* _Task requirements_
An exact copy of every entry is required, minus the pictures.

==== Information supplied ====

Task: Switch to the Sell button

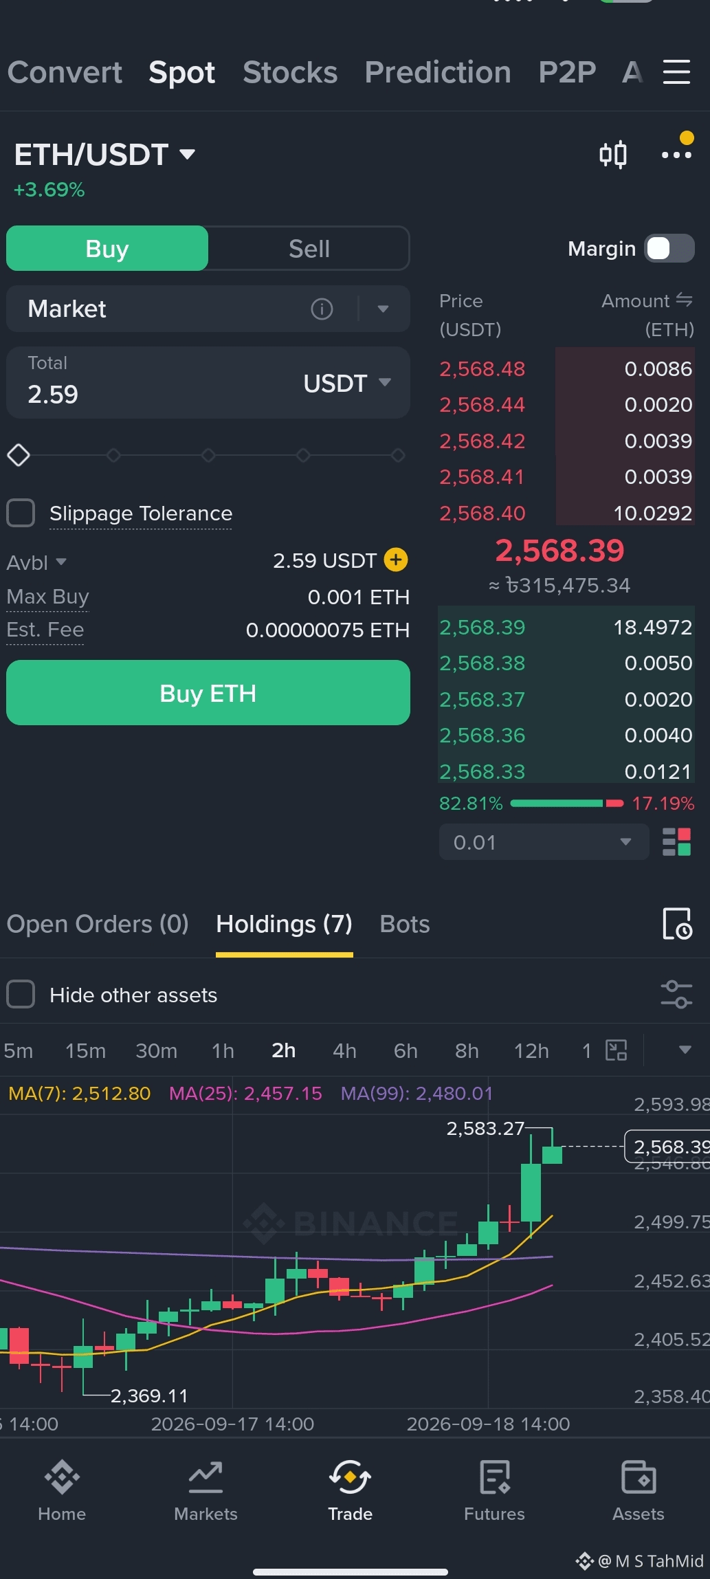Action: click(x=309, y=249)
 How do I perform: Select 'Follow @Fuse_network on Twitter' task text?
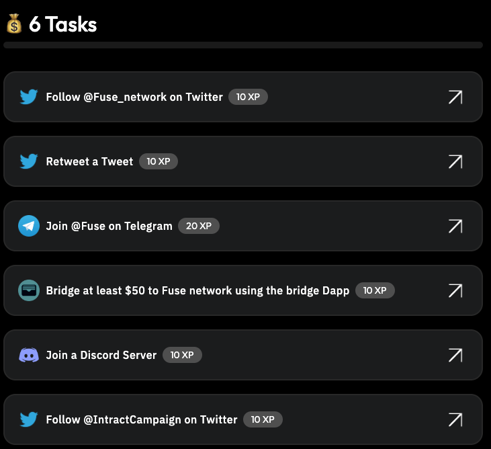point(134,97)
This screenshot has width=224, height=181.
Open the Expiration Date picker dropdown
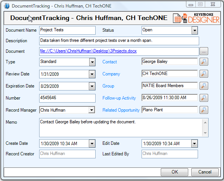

====

* _Exercise output_
Task: Switch to the Sell button

Action: click(x=309, y=249)
 How do I perform: Select 'Follow @Fuse_network on Twitter' task text?
point(134,97)
This screenshot has width=224, height=181.
Open the Expiration Date picker dropdown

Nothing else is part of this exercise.